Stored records
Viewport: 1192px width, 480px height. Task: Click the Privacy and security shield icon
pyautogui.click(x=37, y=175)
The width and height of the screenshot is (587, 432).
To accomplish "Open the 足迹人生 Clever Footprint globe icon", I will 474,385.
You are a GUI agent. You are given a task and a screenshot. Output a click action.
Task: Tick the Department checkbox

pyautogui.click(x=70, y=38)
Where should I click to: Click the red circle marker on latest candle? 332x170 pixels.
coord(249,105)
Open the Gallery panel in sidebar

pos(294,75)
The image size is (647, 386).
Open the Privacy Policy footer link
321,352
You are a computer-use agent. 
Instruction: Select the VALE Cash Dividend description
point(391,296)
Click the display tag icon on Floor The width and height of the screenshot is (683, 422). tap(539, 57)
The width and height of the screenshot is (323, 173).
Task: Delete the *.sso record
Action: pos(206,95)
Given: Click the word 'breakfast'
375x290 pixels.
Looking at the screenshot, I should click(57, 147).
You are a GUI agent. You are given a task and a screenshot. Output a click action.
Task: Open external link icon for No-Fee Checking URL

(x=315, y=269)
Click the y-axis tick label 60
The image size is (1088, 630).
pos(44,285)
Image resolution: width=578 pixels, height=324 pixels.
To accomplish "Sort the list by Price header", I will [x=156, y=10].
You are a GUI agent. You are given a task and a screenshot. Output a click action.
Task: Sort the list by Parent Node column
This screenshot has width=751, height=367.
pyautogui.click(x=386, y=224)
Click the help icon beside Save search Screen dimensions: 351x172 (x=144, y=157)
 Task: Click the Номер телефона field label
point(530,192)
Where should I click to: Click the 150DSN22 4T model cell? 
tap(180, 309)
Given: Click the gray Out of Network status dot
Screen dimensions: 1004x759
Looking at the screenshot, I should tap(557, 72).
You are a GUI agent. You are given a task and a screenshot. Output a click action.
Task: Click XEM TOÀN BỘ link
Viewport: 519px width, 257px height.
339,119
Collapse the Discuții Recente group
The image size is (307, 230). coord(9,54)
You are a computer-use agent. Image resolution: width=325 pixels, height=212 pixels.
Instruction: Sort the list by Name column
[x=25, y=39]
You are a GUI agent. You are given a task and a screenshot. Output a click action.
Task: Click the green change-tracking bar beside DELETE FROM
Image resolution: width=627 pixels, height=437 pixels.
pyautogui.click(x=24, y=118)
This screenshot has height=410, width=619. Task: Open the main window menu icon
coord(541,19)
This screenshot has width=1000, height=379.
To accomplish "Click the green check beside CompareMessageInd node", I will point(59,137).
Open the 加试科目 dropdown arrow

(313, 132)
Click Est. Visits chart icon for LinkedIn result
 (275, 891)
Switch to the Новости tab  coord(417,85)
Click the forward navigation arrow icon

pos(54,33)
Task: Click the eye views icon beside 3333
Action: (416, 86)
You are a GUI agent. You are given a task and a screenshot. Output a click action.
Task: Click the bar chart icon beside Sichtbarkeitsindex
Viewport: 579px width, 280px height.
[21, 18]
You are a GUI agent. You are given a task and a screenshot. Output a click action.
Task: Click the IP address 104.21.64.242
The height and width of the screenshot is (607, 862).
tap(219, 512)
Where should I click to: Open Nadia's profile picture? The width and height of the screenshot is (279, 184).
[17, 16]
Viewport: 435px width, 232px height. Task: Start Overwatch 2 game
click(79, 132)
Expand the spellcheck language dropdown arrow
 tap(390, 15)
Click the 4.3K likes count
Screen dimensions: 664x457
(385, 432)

▸ Assigned task
Copy exactly the lines that run from the first line of the data to the line containing "The image size is (647, 386).", please, with both ends included and nothing else.

▸ Expected answer
Viewport: 1192px width, 480px height. Task: Click the Privacy and security shield icon
pyautogui.click(x=37, y=175)
The width and height of the screenshot is (587, 432).
To accomplish "Open the 足迹人生 Clever Footprint globe icon", I will 474,385.
You are a GUI agent. You are given a task and a screenshot. Output a click action.
Task: Tick the Department checkbox

pyautogui.click(x=70, y=38)
Where should I click to: Click the red circle marker on latest candle? 332x170 pixels.
coord(249,105)
Open the Gallery panel in sidebar

pos(294,75)
The image size is (647, 386).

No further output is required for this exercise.